Je pris le temps d’aller aux toilettes. Tout mon temps, pour bien laisser retomber la tension. Ca faisait boum boum dans ma poitrine. Les trois compères étaient maintenant scotchés devant un écran vert où s’agitaient plein de petits bonhommes bleus avec des cuisses de rêve... Faudra que je regarde ça d’un peu plus près un de ces jours... Pas aujourd’hui, non, mais un de ces jours...
Personne ne moufta à notre passage, sauf Norbert, mais sa question sur mon état de santé ne reçut pas de réponse.
La porte claqua.
Chapitre 5
Certains jours de semaine, par mauvais temps, tard le soir ou tôt le matin, le Parc Montsouris peut glisser curieusement hors de l’espace, et hors du temps.
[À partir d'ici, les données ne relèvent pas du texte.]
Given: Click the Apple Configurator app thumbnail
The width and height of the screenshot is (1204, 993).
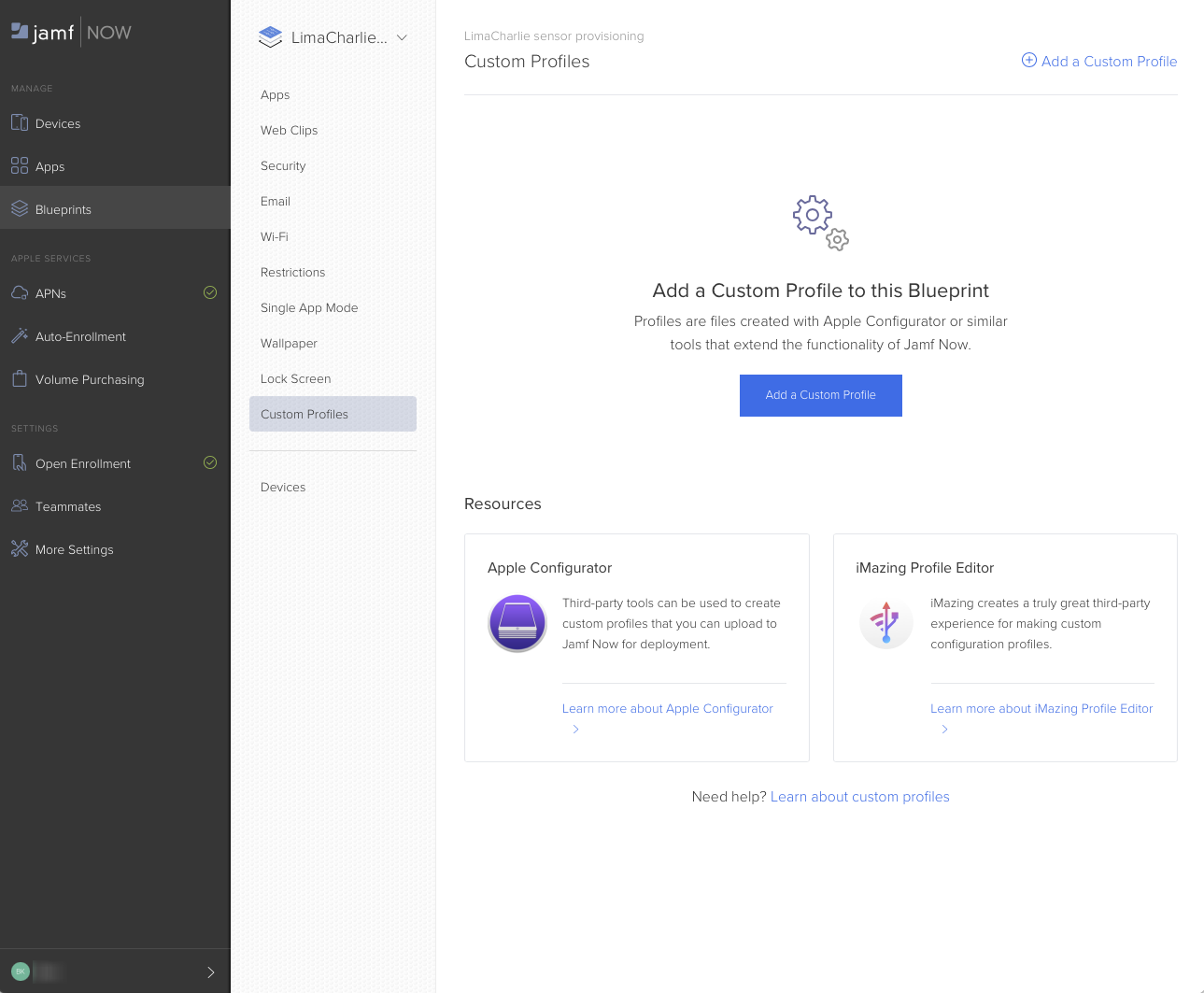Looking at the screenshot, I should [517, 623].
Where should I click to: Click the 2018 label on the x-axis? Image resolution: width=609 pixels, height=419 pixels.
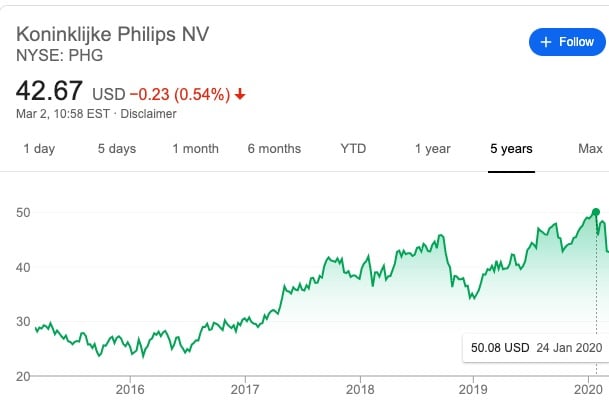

Les promeneurs sont rares, quelques passants emmitouflés qui vont et viennent sans lever les yeux, selon un itinéraire précis, répété chaque jour, comme un rituel, ou quelques joggeurs hébétés qui errent entre les pelouses, sous les quolibets ironiques des fantômes de Coluche et d’Audiard.
Dans la lumière de l’hiver, on peut alors s’asseoir dans l’herbe humide et savourer cette petite seconde d’éternité chère à Prévert « Au parc Montsouris, à Paris, à Paris sur la terre, la terre qui est un astre... »
Mais le samedi après-midi, par beau temps, comme aujourd’hui, le rêve cède la place au cauchemar. Des milliers de parisiens colorés et braillards, suivis de près par leurs cousins de Montrouge et de Gentilly, envahissent les allées et les pelouses dans un joyeux vacarme qui transforme le jardin du poète en fête foraine à la sortie du métro le premier jour des soldes.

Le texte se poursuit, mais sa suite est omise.